Venendo a noi, la domanda che ci poniamo un po’ tutti è la seguente: perché in casa in un modo e in trasferta in un altro? Magari a fine stagione capiremo il Prosperi-pensiero più nel profondo ma, intanto, i fatti dicono che sta andando nella direzione intrapresa da lui e la squadra. La Cavese sembra poter essere capace di decidere quando e come vincere le partite: o almeno, dimostrare quando è il momento di mostrare la pelle dura e prevalere sugli avversari, prendendosi punti importanti per raggiungere la salvezza.

16 punti in 11 partite nel girone di ritorno (gli stessi di Salernitana, Latina e Atalanta U23) sono praticamente il risultato quasi di quanto fatto in tutta l’andata (18) e dicono che, senza penalizzazioni altrui, questa Cavese sarebbe salva senza passare dai playout. Un traguardo che sarebbe strabiliante se lo "accostiamo" ai 2 punti conquistati nelle prime 6 giornate ma è ancora troppo presto per cantare vittoria.

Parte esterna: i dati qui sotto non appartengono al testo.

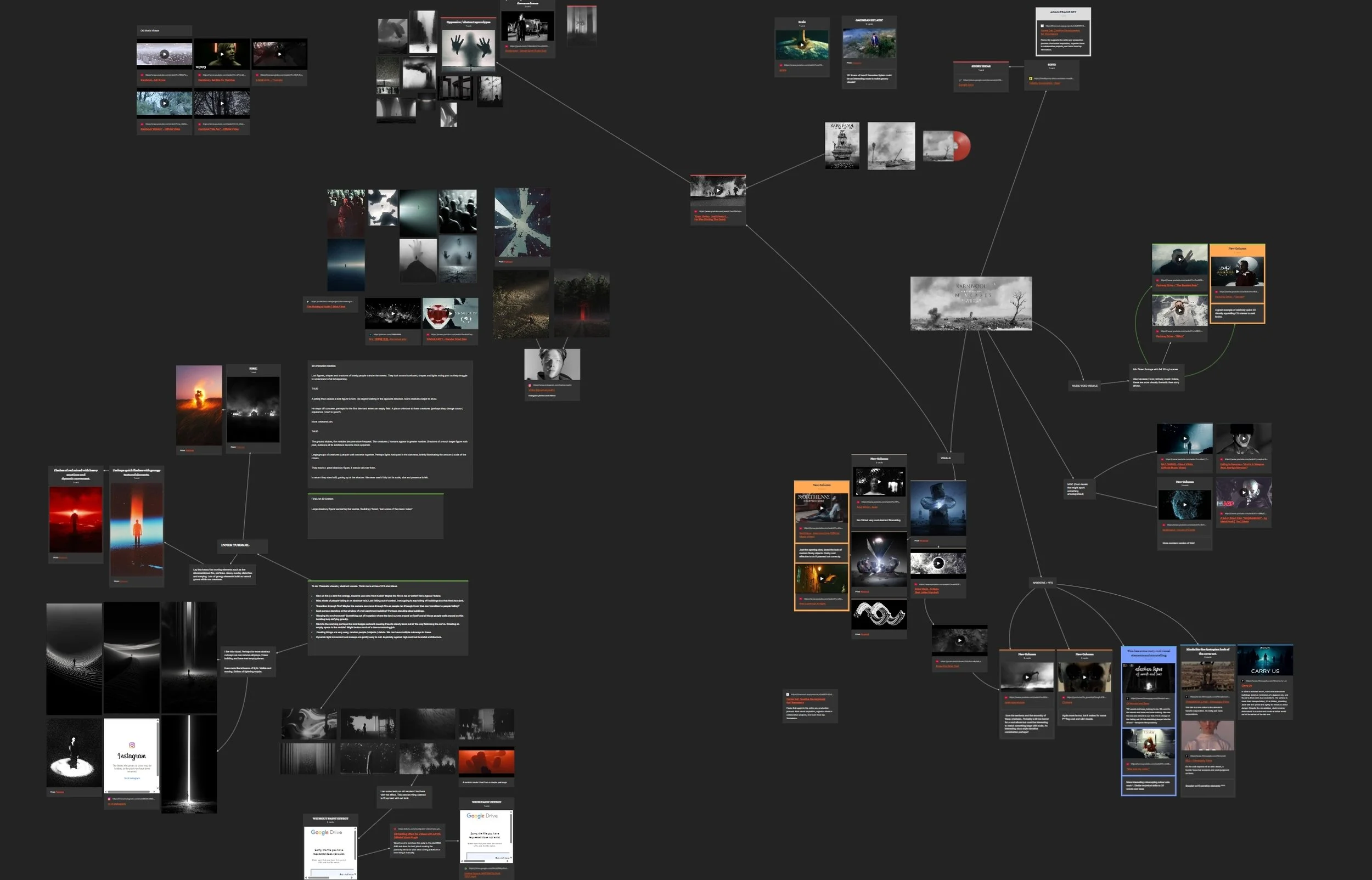Select the NARRATIVE + VFX label note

Però una cosa è certa: la vittoria per 2-0 sul Picerno (che è costata la panchina al buon Bertotto) e i risultati favorevoli del turno appena trascorso, mettono nelle mani di Prosperi e i suoi ragazzi il destino nell’ambito della salvezza diretta. Non solo per quel che dice la posizione di classifica ma soprattutto per i punti di vantaggio acquisiti sulla concorrenza a 7 giornate dalla fine: +3 proprio sui lucani, 8 sul Giugliano, 10 al Siracusa, 11 al Trapani (entrambe attese da una ulteriore penalizzazione da scontare) e ben 12 sul Foggia, ultimo e fanalino di coda. 

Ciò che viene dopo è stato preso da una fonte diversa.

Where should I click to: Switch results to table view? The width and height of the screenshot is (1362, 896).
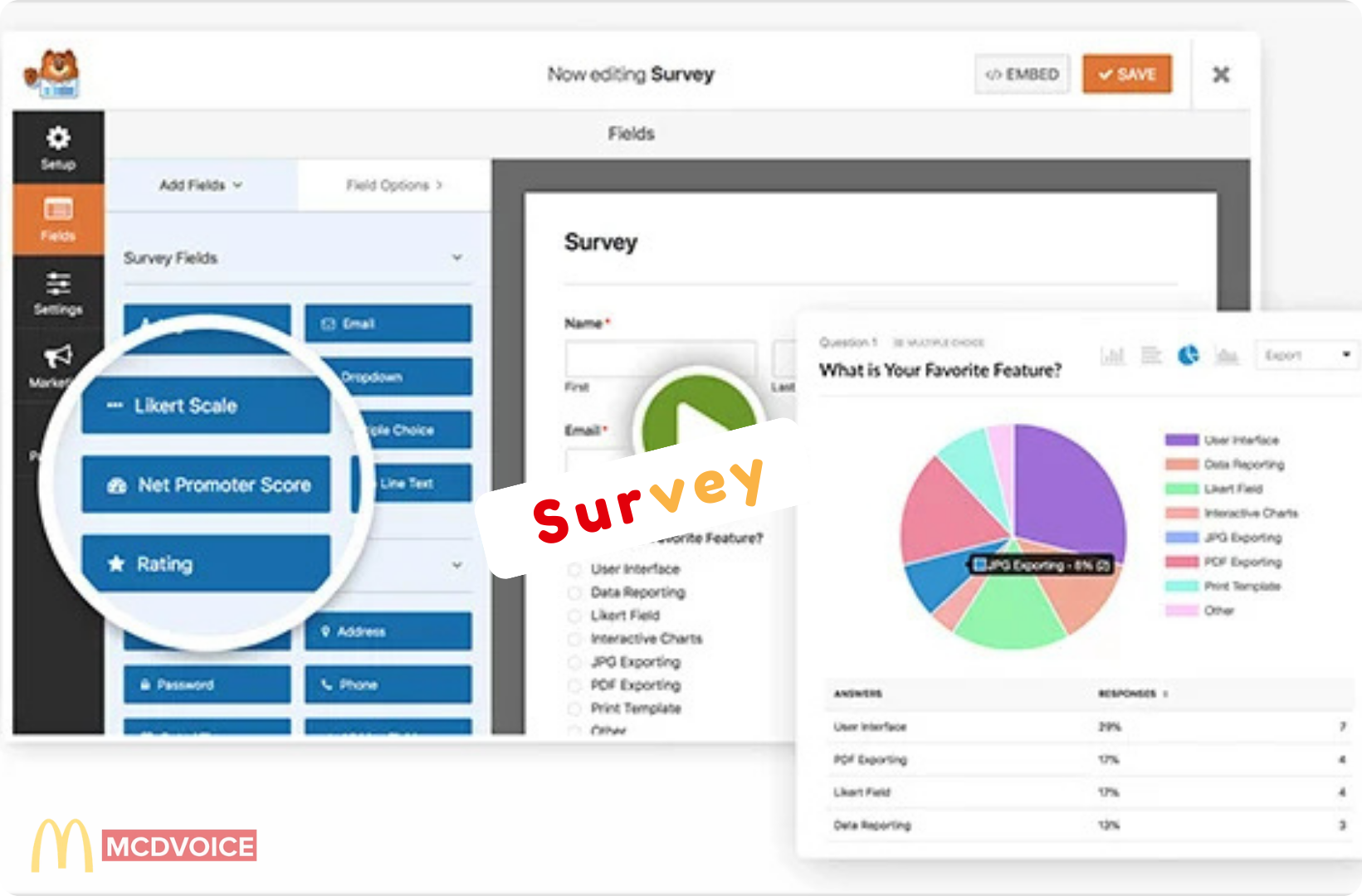click(1151, 355)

Il successo di domenica sera è stata il manifesto delle due partite messe insieme tra Monopoli e Audace Cerignola dove Cionek e compagni sono stati impeccabili nell’arco dei 100 minuti disputati. Prosperi ha gestito a dovere le energie dei propri ragazzi, “sacrificando” il secondo tempo di Crotone per avere interamente al massimo lo stesso undici titolare visto contro l’ex Maiuri e che aveva dato le migliori risposte tra le varie formazioni messe in campo nell’ultimo periodo. E il campo gli ha dato ragione: Gudjohnsen ha mostrato segnali di crescita e sempre più nel vivo del gioco, Visconti fa capire che Awua può recuperare tranquillamente, Munari e Macchi sono tornati agli standard della prima metà di stagione e la difesa si è ormai collaudata con Luciani, Cionek e Loreto guardiani davanti ad un Boffelli giunto all’undicesima imbattibilità stagionale (non poche per una squadra che deve salvarsi).

Un pensiero anche per Peppe Fella, il nostro Capitano: come detto anche a lui in conferenza stampa, quest'anno non saranno gli 11 gol della scorsa stagione, ma il secondo gol in campionato arrivato domenica ha un peso specifico importante. E dunque l'auspicio, da qui alla fine del campionato, è di poter timbrare il cartellino ancora e regalare altri punti pesanti alla squadra, magari come è avvenuto contro il Picerno. 

Il calendario ora dice che la Cavese andrà a Potenza contro gli ex De Giorgio e Alfano, battuti sonoramente all'andata: lì sono attese risposte importanti visto che, su 16 punti conquistati nella seconda tornata, appena 2 sono arrivati lontani dal “Lamberti” e soprattutto non si è mai segnato. Nessuno vuole temere una Crotone-bis o una replica di quanto di brutto visto a Trapani: è il momento di mostrare maturità anche lontano da casa e provare a prendersi altri punti fondamentali per avvicinarsi al grande obiettivo di una stagione intera.